I’ve said it so many times, I feel like the parrot of pickups, but here goes again: These days the weakest links on inexpensive Asian and Mexican guitars are invariably the pickups. Upgrading them often yields a princely axe at a pauperly price.
A perfect example is the Ibanez Art Star archtop I just upgraded for my friend Dusty. These aren’t especially sought-after models — they seem to sell used here in the States for for between $400 and $500.
The guitar looked cool and played well, but the pickups were murky and undistinguished. I replaced them with a pair of Duncan ’59s, and man — a merely decent guitar suddenly became very good.
Dusty’s not really a jazz player — more a cool indie-rock-pop guy — so I figured he’d like the option of a brighter, single-coil sound. I requested the ’59 model with four-connector cable (plus chrome covers to maintain the retro look), and used push/pull pots from StewMac for humbucker/single-coil switching. That was also my rationale for choosing “vintage-style” wiring, which keeps the tone relatively bright, even when rolling back the tone pots. Dusty also wanted to keep the guitar’s flatwound string as a departure from his usual roundwounds, which was all the more reason to keep the tone as bright as possible.
Just one disclaimer before you view the demo: Dusty is left-handed, and I am not. I
foolishly bravely recorded the performance playing the guitar upside-down without restringing.

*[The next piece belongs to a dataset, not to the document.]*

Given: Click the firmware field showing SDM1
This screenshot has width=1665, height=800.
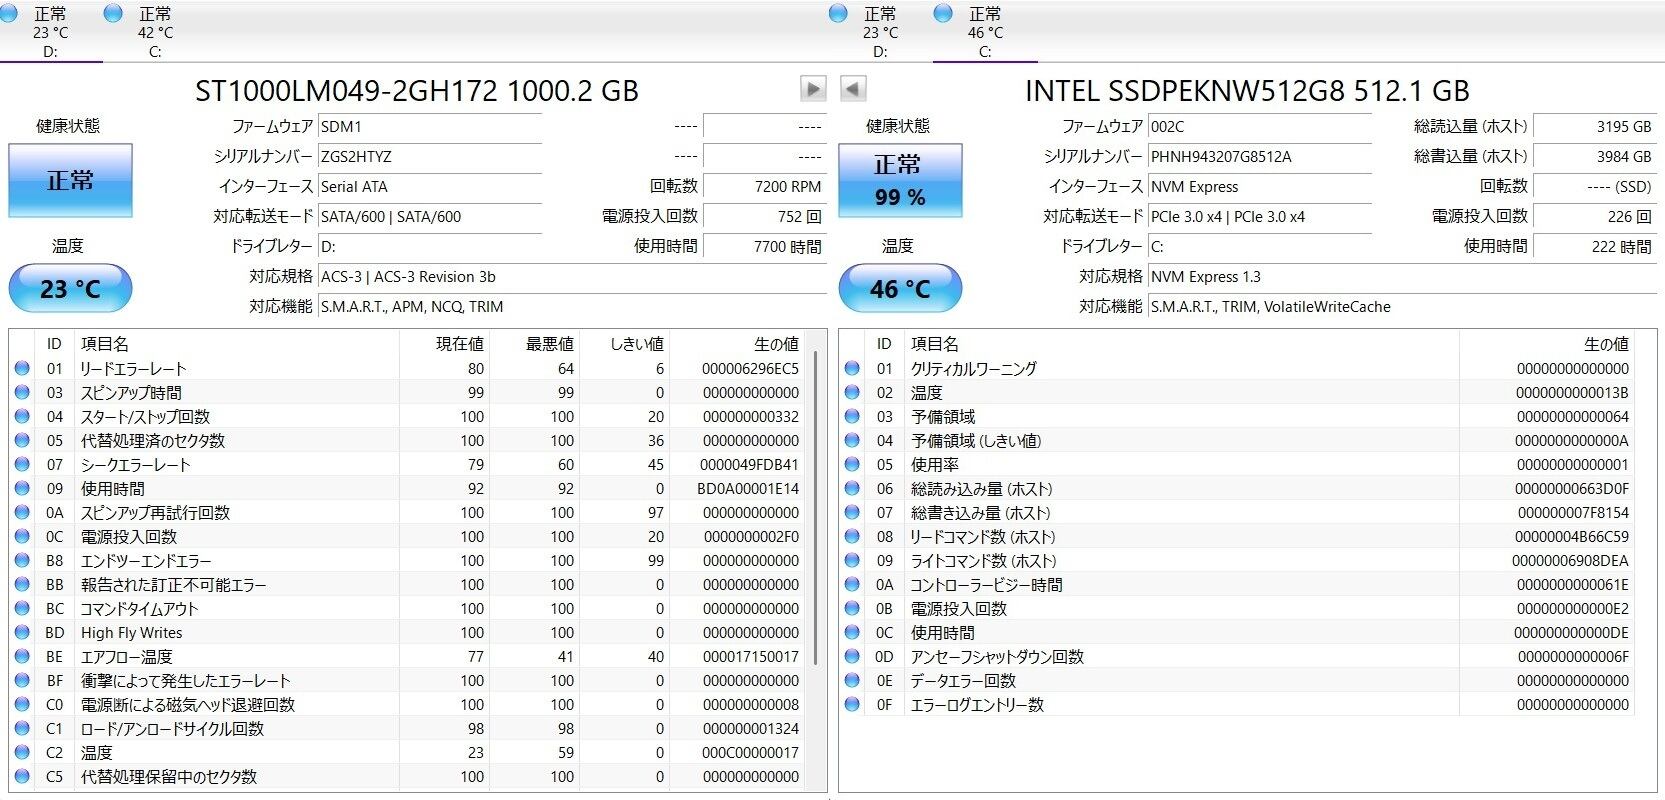Looking at the screenshot, I should click(430, 127).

So you’re going to have to imagine how it would sound played confidently and comfortably! (It was an interesting experience, to say the least, one I wrote about it here.)
Check it out:
Even though I almost never play “normal” jazz, I love having an flatwound-strung archtop at sessions. Many modern players find flatwounds to be to dark and lifeless, but they have helped me nail the right tone in countless overdub situations. An archtop with flatwounds can be short on treble animation, but man, does it impart mass! It’s often a great way to thicken a track without clashing against vocals, keys, and brighter guitars. Even single-note lines can have incredible density. I highly recommend the technique to anyone who likes stacking guitars in the studio.
Many non-jazz players are attracted to the idea of owning an archtop, but can’t afford the luxury for a once-in-a-while color. But I’m now convinced that an inexpensive import archtop with decent pickups can deliver big-body bling at a pawnshop price.
The rewiring for this project was pretty easy — I followed the scheme here, except I “vintage-ized” it by connecting the tone pots to the lug 2 (the middle lug) of the volume pots rather than to lug 3. This, BTW, was the first time I’ve ever rewired a full-depth archtop. The easiest way to do the work was to disconnect all the pots and pull everything out, much like (I imagine) gutting a carcass. Here’s the victim, mid-operation:
The hardest part was getting the pots back into those little holes. My initial strategy was to panic. My second was to look for someone with hands small enough to reach through the pickup rout. My third was smarter: I threaded a guitar string through the holes, tied it around the posts of the pots, and drew them though. My trusty pair of bonsai tweezers helped my nudge the pots into position.